« Back New Developments in Health Privacy and Security Law

July 23, 2008

Some health care providers and others dealing with health care records may have grown complacent about health privacy and security issues after the initial scramble to become HIPAA-compliant following the implementation of the HIPAA privacy and security rules several years ago.  However, two recent developments in the area of health information privacy should serve notice that it is now more important than ever to be vigilant about the proper use and disclosure of health information. 

On July 9, 2008, the Supreme Court of Ohio recognized an independent tort for an attorney’s unauthorized disclosure of an opposing party’s medical records obtained through litigation.  In Hageman v. Southwest Gen.
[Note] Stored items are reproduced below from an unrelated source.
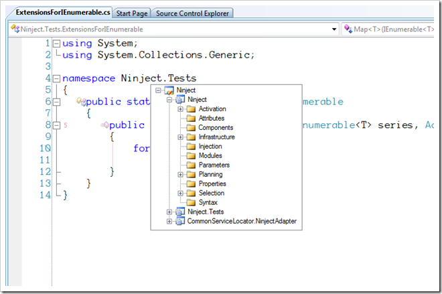Click the Syntax folder icon
The height and width of the screenshot is (294, 442).
[x=191, y=202]
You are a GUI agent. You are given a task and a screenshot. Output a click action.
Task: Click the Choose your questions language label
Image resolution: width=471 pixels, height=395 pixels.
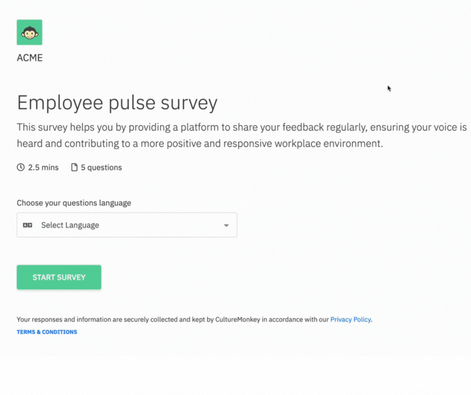[x=74, y=203]
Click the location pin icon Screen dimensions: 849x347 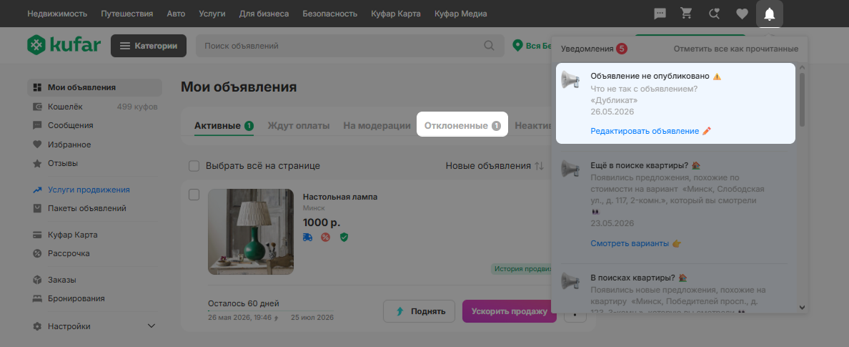pos(517,46)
Health Ctr., Slip Opinion No. 2008-Ohio-3343, the court considered the question of whether an attorney (representing the wife in a divorce case) may disclose medical information regarding the opposing party (i.e., the husband) where the medical information was lawfully obtained in connection with a divorce case but where the disclosure was made to a prosecuting attorney in connection with a separate but related criminal case against the husband defendant.  The court held that although the husband had waived the confidentiality of the medical records by seeking custody of his daughter in the divorce proceedings, this waiver should be limited only to the divorce case.  Thus, the disclosure of the medical information to the criminal prosecutor outside of the divorce case was improper, and the court recognized the husband’s right to seek damages against the wife’s attorney for such improper disclosure.  The Hageman case extends the earlier holding of the Supreme Court of Ohio in Biddle v. Warren Gen. Hosp., 86 Ohio St.3d. 395 (1999), in which the court recognized both a cause of action by individuals against health care providers for unauthorized disclosure of health information to third parties and a cause of action by individuals against third parties who induce health care providers to wrongfully disclose health information.  Both Biddle and Hageman also show that Ohio law (and, indeed, other applicable state law) must be considered even if in a given situation the HIPAA laws may either be inapplicable or not violated.
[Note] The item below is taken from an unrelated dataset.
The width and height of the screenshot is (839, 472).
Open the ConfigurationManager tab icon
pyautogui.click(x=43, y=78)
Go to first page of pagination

And while the principal impact of the Hageman decision may be limited to Ohio, another recent action by the United States Department of Health and Human Services (“DHHS”) reminds us that compliance with the federal HIPAA laws is not simply a matter of having some policies and procedures on the shelf and that the consequences for non-compliance are very real.  On July 16, 2008, the DHHS entered into a Resolution Agreement with Seattle-based Providence Health & Services to settle potential violations of the HIPAA privacy and security rules.  The incidents giving rise to the agreement involved backup tapes, optical disks, and laptops – containing unencrypted protected health information of over 386,000 patients – left unattended and subsequently lost or stolen.  The DHHS Office of Civil Rights and the Centers for Medicare & Medicaid Services (“CMS”) investigated numerous complaints about the thefts and losses and found that Providence had failed to appropriately implement policies and procedures to safeguard the information.  In the settlement agreement, Providence agreed to pay a $100,000 fine and to implement a detailed corrective action plan to ensure that it will appropriately safeguard identifiable electronic patient information against theft of loss.  In a press release announcing the settlement, the acting administrator of CMS commented, “This resolution confirms that effective compliance means more than just having written policies and procedures.  To protect the privacy and security of patient information, covered entities need to continuously monitor the details of their execution, and ensure that these efforts include effective privacy and security staffing, employee training and physical and technical features.” 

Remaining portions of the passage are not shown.